- INSTRUCTIONS TO FOLLOW -
Give back all of the data unchanged. Keep every word as it is.

- EXTRACTED DATA -
Start of Block

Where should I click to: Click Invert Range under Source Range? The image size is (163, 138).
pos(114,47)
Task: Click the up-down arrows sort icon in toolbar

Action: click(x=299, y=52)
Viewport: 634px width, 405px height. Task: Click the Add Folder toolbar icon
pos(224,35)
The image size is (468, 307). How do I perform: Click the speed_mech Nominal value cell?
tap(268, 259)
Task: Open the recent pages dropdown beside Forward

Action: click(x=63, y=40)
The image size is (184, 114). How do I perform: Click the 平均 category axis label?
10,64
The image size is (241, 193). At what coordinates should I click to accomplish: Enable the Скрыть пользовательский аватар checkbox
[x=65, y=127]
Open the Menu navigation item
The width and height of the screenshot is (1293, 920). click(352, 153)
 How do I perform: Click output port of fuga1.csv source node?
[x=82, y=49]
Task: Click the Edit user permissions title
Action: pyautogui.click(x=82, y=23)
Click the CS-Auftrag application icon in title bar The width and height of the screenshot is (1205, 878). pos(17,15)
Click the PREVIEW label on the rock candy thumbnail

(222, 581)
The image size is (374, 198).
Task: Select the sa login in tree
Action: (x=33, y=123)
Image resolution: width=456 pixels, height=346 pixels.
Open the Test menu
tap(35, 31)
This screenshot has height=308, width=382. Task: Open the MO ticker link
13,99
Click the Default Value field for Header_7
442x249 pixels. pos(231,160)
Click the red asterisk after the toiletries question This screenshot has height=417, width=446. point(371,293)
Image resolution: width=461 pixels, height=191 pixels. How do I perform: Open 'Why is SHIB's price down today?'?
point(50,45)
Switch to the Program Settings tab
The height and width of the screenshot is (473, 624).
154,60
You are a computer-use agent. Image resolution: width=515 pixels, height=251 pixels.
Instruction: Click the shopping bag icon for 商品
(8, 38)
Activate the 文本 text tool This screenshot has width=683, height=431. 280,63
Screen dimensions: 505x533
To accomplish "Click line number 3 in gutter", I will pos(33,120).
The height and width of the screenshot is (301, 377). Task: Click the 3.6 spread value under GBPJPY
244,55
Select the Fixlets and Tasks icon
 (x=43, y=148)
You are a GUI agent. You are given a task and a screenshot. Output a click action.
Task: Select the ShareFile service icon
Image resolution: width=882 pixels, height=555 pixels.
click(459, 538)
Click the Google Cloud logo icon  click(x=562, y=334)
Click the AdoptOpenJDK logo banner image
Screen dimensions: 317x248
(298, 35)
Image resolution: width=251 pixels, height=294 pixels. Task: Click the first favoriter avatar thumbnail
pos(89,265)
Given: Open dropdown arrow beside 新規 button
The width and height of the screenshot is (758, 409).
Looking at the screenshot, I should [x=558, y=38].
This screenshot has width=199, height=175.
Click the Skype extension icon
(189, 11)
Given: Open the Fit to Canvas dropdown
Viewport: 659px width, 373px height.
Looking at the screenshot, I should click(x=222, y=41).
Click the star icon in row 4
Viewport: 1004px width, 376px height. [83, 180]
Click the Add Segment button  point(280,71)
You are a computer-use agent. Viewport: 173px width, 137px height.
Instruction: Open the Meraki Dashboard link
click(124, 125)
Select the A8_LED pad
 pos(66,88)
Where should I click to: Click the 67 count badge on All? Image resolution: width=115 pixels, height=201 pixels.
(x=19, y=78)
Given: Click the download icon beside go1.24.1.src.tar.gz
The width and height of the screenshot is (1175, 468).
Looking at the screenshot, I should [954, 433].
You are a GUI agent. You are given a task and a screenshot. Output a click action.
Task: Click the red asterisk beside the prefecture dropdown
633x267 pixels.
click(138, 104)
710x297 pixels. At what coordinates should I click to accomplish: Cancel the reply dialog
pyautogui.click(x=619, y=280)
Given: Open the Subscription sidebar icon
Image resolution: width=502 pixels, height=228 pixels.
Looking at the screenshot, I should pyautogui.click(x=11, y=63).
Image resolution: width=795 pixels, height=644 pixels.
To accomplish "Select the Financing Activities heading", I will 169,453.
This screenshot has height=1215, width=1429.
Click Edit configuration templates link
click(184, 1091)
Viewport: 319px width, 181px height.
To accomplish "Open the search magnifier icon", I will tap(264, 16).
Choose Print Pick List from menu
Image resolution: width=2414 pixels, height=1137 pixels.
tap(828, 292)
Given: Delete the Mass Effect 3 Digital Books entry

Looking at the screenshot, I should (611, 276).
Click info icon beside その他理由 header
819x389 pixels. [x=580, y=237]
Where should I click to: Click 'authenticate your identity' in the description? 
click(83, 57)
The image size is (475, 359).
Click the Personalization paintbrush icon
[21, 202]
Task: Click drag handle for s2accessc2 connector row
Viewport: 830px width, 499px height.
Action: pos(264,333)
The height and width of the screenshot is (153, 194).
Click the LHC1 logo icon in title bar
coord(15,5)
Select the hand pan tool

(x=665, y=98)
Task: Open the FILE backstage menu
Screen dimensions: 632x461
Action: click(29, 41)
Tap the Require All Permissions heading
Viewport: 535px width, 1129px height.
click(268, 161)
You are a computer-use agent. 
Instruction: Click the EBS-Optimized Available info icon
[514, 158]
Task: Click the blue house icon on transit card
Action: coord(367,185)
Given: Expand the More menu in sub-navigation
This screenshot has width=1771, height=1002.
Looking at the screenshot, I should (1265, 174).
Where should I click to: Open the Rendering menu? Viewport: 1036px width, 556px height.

End of Block

- TASK RESULT -
Where should I click to: Click Invert Range under Source Range? The image size is (163, 138).
pos(114,47)
Task: Click the up-down arrows sort icon in toolbar

Action: click(x=299, y=52)
Viewport: 634px width, 405px height. Task: Click the Add Folder toolbar icon
pos(224,35)
The image size is (468, 307). How do I perform: Click the speed_mech Nominal value cell?
tap(268, 259)
Task: Open the recent pages dropdown beside Forward

Action: click(x=63, y=40)
The image size is (184, 114). How do I perform: Click the 平均 category axis label?
10,64
The image size is (241, 193). At what coordinates should I click to accomplish: Enable the Скрыть пользовательский аватар checkbox
[x=65, y=127]
Open the Menu navigation item
The width and height of the screenshot is (1293, 920). click(352, 153)
 How do I perform: Click output port of fuga1.csv source node?
[x=82, y=49]
Task: Click the Edit user permissions title
Action: pyautogui.click(x=82, y=23)
Click the CS-Auftrag application icon in title bar The width and height of the screenshot is (1205, 878). pos(17,15)
Click the PREVIEW label on the rock candy thumbnail

(222, 581)
The image size is (374, 198).
Task: Select the sa login in tree
Action: (x=33, y=123)
Image resolution: width=456 pixels, height=346 pixels.
Open the Test menu
tap(35, 31)
This screenshot has height=308, width=382. Task: Open the MO ticker link
13,99
Click the Default Value field for Header_7
442x249 pixels. pos(231,160)
Click the red asterisk after the toiletries question This screenshot has height=417, width=446. point(371,293)
Image resolution: width=461 pixels, height=191 pixels. How do I perform: Open 'Why is SHIB's price down today?'?
point(50,45)
Switch to the Program Settings tab
The height and width of the screenshot is (473, 624).
154,60
You are a computer-use agent. Image resolution: width=515 pixels, height=251 pixels.
Instruction: Click the shopping bag icon for 商品
(8, 38)
Activate the 文本 text tool This screenshot has width=683, height=431. 280,63
Screen dimensions: 505x533
To accomplish "Click line number 3 in gutter", I will pos(33,120).
The height and width of the screenshot is (301, 377). Task: Click the 3.6 spread value under GBPJPY
244,55
Select the Fixlets and Tasks icon
 (x=43, y=148)
You are a GUI agent. You are given a task and a screenshot. Output a click action.
Task: Select the ShareFile service icon
Image resolution: width=882 pixels, height=555 pixels.
click(459, 538)
Click the Google Cloud logo icon  click(x=562, y=334)
Click the AdoptOpenJDK logo banner image
Screen dimensions: 317x248
(298, 35)
Image resolution: width=251 pixels, height=294 pixels. Task: Click the first favoriter avatar thumbnail
pos(89,265)
Given: Open dropdown arrow beside 新規 button
The width and height of the screenshot is (758, 409).
Looking at the screenshot, I should [x=558, y=38].
This screenshot has width=199, height=175.
Click the Skype extension icon
(189, 11)
Given: Open the Fit to Canvas dropdown
Viewport: 659px width, 373px height.
Looking at the screenshot, I should click(x=222, y=41).
Click the star icon in row 4
Viewport: 1004px width, 376px height. [83, 180]
Click the Add Segment button  point(280,71)
You are a computer-use agent. Viewport: 173px width, 137px height.
Instruction: Open the Meraki Dashboard link
click(124, 125)
Select the A8_LED pad
 pos(66,88)
Where should I click to: Click the 67 count badge on All? Image resolution: width=115 pixels, height=201 pixels.
(x=19, y=78)
Given: Click the download icon beside go1.24.1.src.tar.gz
The width and height of the screenshot is (1175, 468).
Looking at the screenshot, I should [954, 433].
You are a GUI agent. You are given a task and a screenshot. Output a click action.
Task: Click the red asterisk beside the prefecture dropdown
633x267 pixels.
click(138, 104)
710x297 pixels. At what coordinates should I click to accomplish: Cancel the reply dialog
pyautogui.click(x=619, y=280)
Given: Open the Subscription sidebar icon
Image resolution: width=502 pixels, height=228 pixels.
Looking at the screenshot, I should pyautogui.click(x=11, y=63).
Image resolution: width=795 pixels, height=644 pixels.
To accomplish "Select the Financing Activities heading", I will 169,453.
This screenshot has height=1215, width=1429.
Click Edit configuration templates link
click(184, 1091)
Viewport: 319px width, 181px height.
To accomplish "Open the search magnifier icon", I will tap(264, 16).
Choose Print Pick List from menu
Image resolution: width=2414 pixels, height=1137 pixels.
tap(828, 292)
Given: Delete the Mass Effect 3 Digital Books entry

Looking at the screenshot, I should (611, 276).
Click info icon beside その他理由 header
819x389 pixels. [x=580, y=237]
Where should I click to: Click 'authenticate your identity' in the description? 
click(83, 57)
The image size is (475, 359).
Click the Personalization paintbrush icon
[21, 202]
Task: Click drag handle for s2accessc2 connector row
Viewport: 830px width, 499px height.
Action: pos(264,333)
The height and width of the screenshot is (153, 194).
Click the LHC1 logo icon in title bar
coord(15,5)
Select the hand pan tool

(x=665, y=98)
Task: Open the FILE backstage menu
Screen dimensions: 632x461
Action: click(29, 41)
Tap the Require All Permissions heading
Viewport: 535px width, 1129px height.
click(268, 161)
You are a computer-use agent. 
Instruction: Click the EBS-Optimized Available info icon
[514, 158]
Task: Click the blue house icon on transit card
Action: coord(367,185)
Given: Expand the More menu in sub-navigation
This screenshot has width=1771, height=1002.
Looking at the screenshot, I should (1265, 174).
Where should I click to: Open the Rendering menu? Viewport: 1036px width, 556px height.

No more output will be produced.